How Often is Orthostatic Hypotension a Risk Factor in Incident Falls?
HealthDay News — Delayed recovery orthostatic hypotension (OH) and sustained OH are associated with increased risk of falls among community-dwelling older adults, according to a study published in the March issue of the Journal of the American Geriatrics Society.
Ciarán Finucane, PhD, from Trinity College in Dublin, and colleagues examined the extent to which OH is a risk factor for incident falls, unexplained falls (UF), injurious falls (IF), and syncope using dynamic blood pressure (BP) measurements in a nationally representative longitudinal cohort study. Data were included for 4,127 participants randomly sampled from the population of older adults (age ≥50 years) in Ireland.

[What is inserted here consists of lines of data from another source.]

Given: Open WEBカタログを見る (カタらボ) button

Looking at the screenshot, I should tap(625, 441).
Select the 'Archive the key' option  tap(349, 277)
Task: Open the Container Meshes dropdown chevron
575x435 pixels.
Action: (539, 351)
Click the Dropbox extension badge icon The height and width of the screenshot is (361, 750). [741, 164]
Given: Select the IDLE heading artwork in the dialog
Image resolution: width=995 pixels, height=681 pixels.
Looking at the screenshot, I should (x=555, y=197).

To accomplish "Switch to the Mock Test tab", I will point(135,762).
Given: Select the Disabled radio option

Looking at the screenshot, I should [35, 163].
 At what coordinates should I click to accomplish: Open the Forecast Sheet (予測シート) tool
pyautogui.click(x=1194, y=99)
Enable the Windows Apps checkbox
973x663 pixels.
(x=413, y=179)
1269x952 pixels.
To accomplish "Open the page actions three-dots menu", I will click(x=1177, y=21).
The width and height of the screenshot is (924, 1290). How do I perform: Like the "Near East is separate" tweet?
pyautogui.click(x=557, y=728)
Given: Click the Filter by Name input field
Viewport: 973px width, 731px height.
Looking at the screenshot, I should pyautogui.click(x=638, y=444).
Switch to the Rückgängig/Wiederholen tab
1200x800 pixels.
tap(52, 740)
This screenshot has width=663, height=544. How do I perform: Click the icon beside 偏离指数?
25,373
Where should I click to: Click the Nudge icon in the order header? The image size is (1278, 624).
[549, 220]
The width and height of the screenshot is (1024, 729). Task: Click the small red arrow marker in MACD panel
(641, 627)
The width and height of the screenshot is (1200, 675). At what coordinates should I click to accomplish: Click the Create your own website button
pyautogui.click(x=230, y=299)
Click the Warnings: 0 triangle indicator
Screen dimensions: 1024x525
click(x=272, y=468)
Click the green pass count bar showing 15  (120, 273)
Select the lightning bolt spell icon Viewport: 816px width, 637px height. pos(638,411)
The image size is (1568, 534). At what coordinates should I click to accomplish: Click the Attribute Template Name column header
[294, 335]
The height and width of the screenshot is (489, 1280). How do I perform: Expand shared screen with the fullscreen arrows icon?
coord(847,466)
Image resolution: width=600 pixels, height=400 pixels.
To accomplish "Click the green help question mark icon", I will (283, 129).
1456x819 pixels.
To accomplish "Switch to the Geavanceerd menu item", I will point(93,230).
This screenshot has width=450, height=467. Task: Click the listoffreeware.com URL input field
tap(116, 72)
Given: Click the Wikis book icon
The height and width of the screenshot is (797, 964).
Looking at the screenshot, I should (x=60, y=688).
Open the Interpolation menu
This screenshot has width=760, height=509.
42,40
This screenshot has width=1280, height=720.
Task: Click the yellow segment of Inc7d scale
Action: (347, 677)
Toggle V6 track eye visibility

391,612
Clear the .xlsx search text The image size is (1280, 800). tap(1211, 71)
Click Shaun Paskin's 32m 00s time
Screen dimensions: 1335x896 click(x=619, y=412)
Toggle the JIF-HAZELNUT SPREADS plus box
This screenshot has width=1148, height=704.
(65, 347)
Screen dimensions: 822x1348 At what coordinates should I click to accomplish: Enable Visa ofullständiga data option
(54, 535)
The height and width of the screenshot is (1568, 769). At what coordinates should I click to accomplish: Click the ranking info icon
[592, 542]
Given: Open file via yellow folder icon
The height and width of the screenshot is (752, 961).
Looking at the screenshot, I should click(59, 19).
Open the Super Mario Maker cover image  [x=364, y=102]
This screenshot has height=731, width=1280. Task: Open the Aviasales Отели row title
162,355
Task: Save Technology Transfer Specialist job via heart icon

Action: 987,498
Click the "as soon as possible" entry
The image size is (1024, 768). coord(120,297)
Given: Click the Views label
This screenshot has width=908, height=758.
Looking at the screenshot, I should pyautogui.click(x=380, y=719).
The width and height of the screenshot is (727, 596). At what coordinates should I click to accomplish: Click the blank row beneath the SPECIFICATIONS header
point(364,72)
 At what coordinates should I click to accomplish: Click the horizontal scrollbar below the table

The researchers observed an increased relative risk of UF with impaired orthostatic BP stabilization at 40 seconds after standing (OH) (relative risk, 1.52). OH correlated with all falls, UF, and IF (relative risks, 1.40, 1.81, and 1.58, respectively). There was no association for initial OH with any outcome.
"With the exception of initial orthostatic hypotension, beat-to-beat measures of impaired orthostatic BP recovery (delayed recovery OH or sustained orthostatic hypotension OH) are independent risk factors for future falls, unexplained falls, and injurious falls," the authors write.